Personal information
- Full name: Mohammad Ashfaq Ahmed
- Born: 26 March 1985 (age 41) Lahore, Pakistan

International information
- National side: United Arab Emirates;
- ODI debut (cap 72): 11 January 2018 v Ireland
- Last ODI: 16 April 2019 v Zimbabwe
- T20I debut (cap 41): 22 October 2018 v Australia
- Last T20I: 19 October 2019 v Ireland

Career statistics
| Competition | ODI | T20I | FC | LA |
| Matches | 16 | 6 | 18 | 49 |
| Runs scored | 344 | 21 | 567 | 1,265 |
| Batting average | 21.50 | 3.50 | 19.55 | 25.81 |
| 100s/50s | 0/2 | 0/0 | 0/2 | 2/5 |
| Top score | 92 | 8 | 82 | 114 |
| Balls bowled | 223 | 12 | 290 | 470 |
| Wickets | 4 | 1 | 7 | 10 |
| Bowling average | 46.25 | 14.00 | 20.42 | 43.50 |
| 5 wickets in innings | 0 | 0 | 0 | 0 |
| 10 wickets in match | 0 | 0 | 0 | 0 |
| Best bowling | 2/55 | 1/14 | 2/19 | 2/5 |
| Catches/stumpings | 6/– | 1/– | 12/– | 17/– |
- Source: Cricinfo, 19 October 2019

= Ashfaq Ahmed (Emirati cricketer) =

Emirati cricketer (born 1985)

Mohammad Ashfaq Ahmed (born 26 March 1985), commonly shortened as Ashfaq Ahmed or Mohammad Ashfaq, is a Pakistani-born cricketer who played for the United Arab Emirates national cricket team.

==In Pakistan==
In a Twenty20 match for Lahore Eagles against Rawalpindi Rams, Ashfaq scored 99 runs not out off 58 balls. He reached 99 when Lahore still needed three runs for victory, then Rawalpindi bowler Najaf Shah deliberately bowled a wide ball down the leg side which went for four runs, handing Lahore the victory but preventing Ashfaq from scoring his maiden century. So upset were the Lahore team with this negative tactic that they refused to shake hands with the Rawalpindi players.

==In the UAE==
Ashfaq made his List A debut for the United Arab Emirates against Nepal in the 2015–17 ICC World Cricket League Championship on 6 December 2017.

In January 2018, he was named in the UAE's One Day International (ODI) squad for the tri-series against Ireland and Scotland. He made his ODI debut against Ireland in the tri-series on 11 January 2018. Later the same month, he was named in the UAE squad for the 2018 ICC World Cricket League Division Two tournament.

In August 2018, he was named in the UAE squad for the 2018 Asia Cup Qualifier tournament.

He made his Twenty20 International (T20I) debut against Australia in a one-off match on 22 October 2018.
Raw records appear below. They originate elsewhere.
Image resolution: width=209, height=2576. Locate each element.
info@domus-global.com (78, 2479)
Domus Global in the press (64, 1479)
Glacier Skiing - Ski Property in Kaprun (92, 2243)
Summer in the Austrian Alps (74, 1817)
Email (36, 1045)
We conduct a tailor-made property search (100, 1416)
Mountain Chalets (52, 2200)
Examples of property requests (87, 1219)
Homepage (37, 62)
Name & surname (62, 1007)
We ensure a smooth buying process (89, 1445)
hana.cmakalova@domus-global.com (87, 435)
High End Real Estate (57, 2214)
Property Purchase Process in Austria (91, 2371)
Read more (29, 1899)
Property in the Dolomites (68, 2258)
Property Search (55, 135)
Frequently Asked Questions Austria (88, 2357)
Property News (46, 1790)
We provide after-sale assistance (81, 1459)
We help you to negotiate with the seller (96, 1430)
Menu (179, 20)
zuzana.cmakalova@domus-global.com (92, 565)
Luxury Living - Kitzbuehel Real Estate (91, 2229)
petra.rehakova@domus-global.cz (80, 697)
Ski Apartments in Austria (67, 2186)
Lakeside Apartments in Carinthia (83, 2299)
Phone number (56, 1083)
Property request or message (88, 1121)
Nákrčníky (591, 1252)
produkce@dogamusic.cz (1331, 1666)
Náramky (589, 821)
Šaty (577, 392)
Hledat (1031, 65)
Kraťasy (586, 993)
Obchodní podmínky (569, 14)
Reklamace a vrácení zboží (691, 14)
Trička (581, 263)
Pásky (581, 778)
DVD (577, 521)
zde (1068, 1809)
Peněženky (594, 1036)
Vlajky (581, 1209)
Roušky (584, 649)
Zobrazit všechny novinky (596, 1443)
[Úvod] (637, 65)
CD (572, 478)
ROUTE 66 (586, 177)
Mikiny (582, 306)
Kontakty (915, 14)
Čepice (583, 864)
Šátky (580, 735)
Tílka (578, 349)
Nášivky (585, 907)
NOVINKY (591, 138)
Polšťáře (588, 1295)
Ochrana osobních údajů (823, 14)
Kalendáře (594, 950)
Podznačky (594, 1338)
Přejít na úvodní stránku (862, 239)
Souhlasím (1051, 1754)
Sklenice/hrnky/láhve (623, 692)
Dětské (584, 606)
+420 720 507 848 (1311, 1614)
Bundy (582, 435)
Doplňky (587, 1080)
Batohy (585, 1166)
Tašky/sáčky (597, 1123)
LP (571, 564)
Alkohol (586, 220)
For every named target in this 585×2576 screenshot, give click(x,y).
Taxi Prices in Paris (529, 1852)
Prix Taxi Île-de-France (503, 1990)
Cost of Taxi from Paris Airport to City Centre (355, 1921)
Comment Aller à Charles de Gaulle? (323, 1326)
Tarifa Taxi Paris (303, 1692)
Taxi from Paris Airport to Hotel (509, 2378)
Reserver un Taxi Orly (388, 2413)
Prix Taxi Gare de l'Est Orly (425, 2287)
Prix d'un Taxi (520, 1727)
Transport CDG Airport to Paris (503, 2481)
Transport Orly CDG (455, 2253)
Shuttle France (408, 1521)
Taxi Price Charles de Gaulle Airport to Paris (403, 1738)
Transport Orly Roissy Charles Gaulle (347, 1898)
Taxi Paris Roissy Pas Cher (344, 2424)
In December 2018, he was named in the United Arab Emirates' team for the 2018 ACC Emerging Teams Asia Cup. He was the leading run-scorer for the United Arab Emirates in the tournament, with 167 runs in three matches.

In September 2019, he was named in the United Arab Emirates' squad for the 2019 ICC T20 World Cup Qualifier tournament in the UAE. Ahead of the tournament, the International Cricket Council (ICC) named him as the player to watch in the UAE's squad. However, on 21 October 2019, he became the fourth UAE cricketer to be suspended by the ICC, following an investigation into corruption. Ahmed had played in the first two matches for the team in the tournament. In September 2020, Ahmed, along with his UAE teammate Amir Hayat, was charged under the ICC's anti-corruption rules, and was suspended from cricket with immediate effect. In July 2021, the ICC banned both Ashfaq and Hayat from all cricket for eight years, backdated to 13 September 2020.